[Start Source data]
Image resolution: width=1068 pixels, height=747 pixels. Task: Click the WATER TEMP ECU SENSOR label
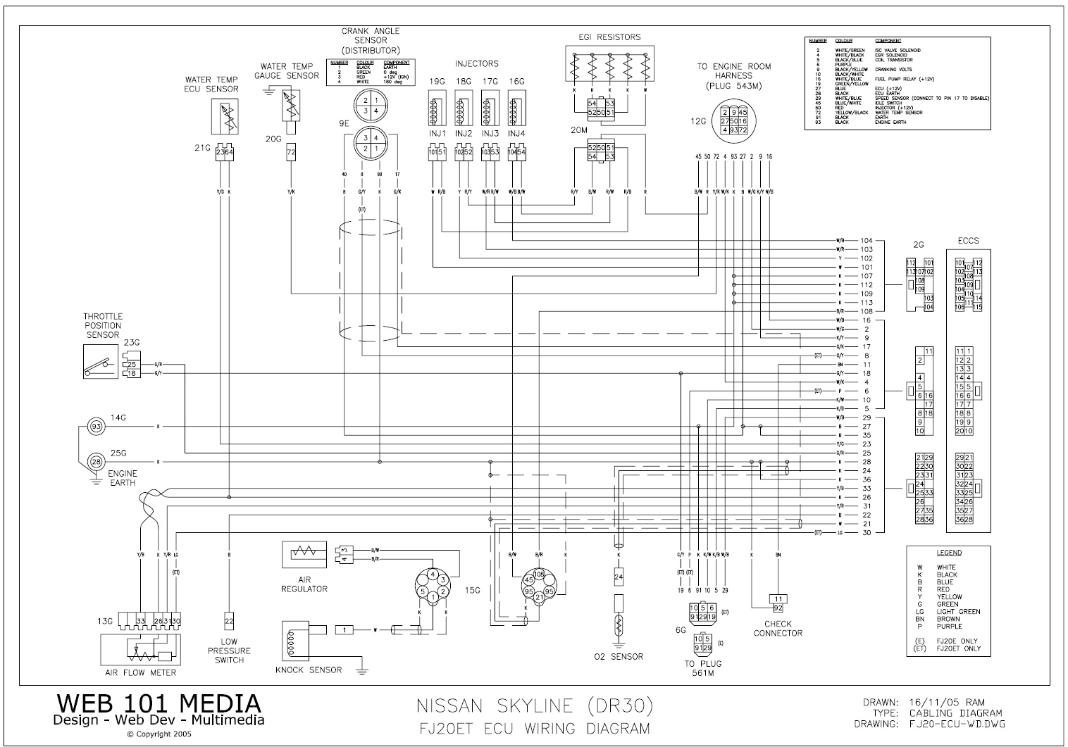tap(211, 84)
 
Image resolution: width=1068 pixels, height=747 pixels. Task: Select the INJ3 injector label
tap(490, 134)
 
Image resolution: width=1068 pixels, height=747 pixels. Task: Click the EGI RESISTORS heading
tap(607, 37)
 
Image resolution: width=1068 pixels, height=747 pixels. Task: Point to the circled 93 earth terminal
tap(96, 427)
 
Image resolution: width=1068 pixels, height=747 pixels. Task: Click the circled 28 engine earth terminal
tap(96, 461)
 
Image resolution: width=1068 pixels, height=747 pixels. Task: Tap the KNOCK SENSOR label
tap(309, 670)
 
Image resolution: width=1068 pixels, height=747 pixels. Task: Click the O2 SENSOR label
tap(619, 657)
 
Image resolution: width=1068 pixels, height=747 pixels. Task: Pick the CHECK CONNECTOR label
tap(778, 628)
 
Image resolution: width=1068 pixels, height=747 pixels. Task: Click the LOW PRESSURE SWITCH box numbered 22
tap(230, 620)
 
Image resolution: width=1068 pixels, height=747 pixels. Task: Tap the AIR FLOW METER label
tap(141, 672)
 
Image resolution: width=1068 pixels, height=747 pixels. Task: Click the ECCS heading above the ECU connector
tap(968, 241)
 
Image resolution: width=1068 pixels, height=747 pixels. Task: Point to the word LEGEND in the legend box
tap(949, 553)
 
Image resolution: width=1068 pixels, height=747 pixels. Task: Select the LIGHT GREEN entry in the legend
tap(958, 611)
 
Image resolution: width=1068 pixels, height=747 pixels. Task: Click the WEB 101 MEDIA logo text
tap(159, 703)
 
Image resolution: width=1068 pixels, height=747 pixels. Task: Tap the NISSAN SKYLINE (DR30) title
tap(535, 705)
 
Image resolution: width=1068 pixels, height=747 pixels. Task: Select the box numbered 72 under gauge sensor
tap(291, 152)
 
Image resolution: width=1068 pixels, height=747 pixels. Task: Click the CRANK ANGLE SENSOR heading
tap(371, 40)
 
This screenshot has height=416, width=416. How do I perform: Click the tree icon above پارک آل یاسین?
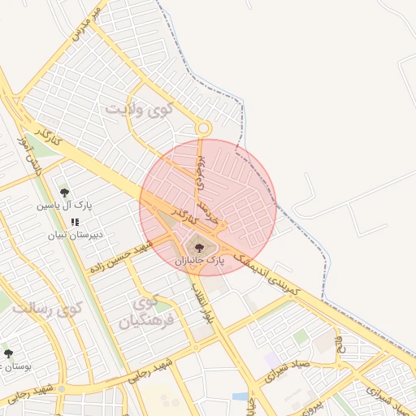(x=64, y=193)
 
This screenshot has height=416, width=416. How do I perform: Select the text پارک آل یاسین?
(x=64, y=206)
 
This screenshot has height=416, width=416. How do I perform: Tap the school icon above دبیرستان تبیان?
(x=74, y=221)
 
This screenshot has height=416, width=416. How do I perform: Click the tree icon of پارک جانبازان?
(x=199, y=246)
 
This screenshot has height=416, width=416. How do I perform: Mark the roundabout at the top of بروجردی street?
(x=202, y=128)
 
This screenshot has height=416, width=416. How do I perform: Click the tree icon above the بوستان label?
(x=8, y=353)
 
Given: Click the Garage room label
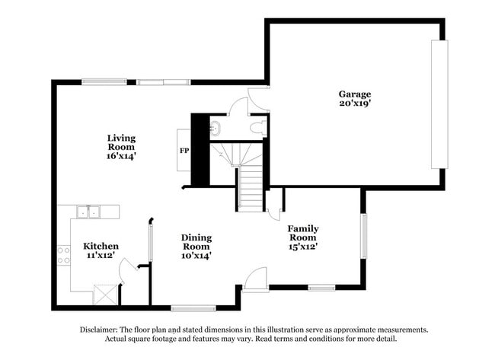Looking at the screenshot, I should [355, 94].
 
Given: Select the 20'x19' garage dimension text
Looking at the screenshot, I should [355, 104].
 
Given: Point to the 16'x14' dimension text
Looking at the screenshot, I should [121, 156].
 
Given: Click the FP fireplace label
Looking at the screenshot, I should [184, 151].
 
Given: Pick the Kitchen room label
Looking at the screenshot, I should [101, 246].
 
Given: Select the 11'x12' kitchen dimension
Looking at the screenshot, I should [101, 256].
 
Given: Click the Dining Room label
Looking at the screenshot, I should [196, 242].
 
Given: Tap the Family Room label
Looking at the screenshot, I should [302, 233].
[End Source data]
◆ **Task statement**: Please write out the records again without any change, from the line holding "INJ3 injector label" through the line holding "tap(949, 553)", with both of those lines included.

◆ **Finished answer**:
Image resolution: width=1068 pixels, height=747 pixels. Task: Select the INJ3 injector label
tap(490, 134)
 
Image resolution: width=1068 pixels, height=747 pixels. Task: Click the EGI RESISTORS heading
tap(607, 37)
 
Image resolution: width=1068 pixels, height=747 pixels. Task: Point to the circled 93 earth terminal
tap(96, 427)
 
Image resolution: width=1068 pixels, height=747 pixels. Task: Click the circled 28 engine earth terminal
tap(96, 461)
 
Image resolution: width=1068 pixels, height=747 pixels. Task: Tap the KNOCK SENSOR label
tap(309, 670)
 
Image resolution: width=1068 pixels, height=747 pixels. Task: Click the O2 SENSOR label
tap(619, 657)
 
Image resolution: width=1068 pixels, height=747 pixels. Task: Pick the CHECK CONNECTOR label
tap(778, 628)
 
Image resolution: width=1068 pixels, height=747 pixels. Task: Click the LOW PRESSURE SWITCH box numbered 22
tap(230, 620)
 
Image resolution: width=1068 pixels, height=747 pixels. Task: Tap the AIR FLOW METER label
tap(141, 672)
 
Image resolution: width=1068 pixels, height=747 pixels. Task: Click the ECCS heading above the ECU connector
tap(968, 241)
 
Image resolution: width=1068 pixels, height=747 pixels. Task: Point to the word LEGEND in the legend box
tap(949, 553)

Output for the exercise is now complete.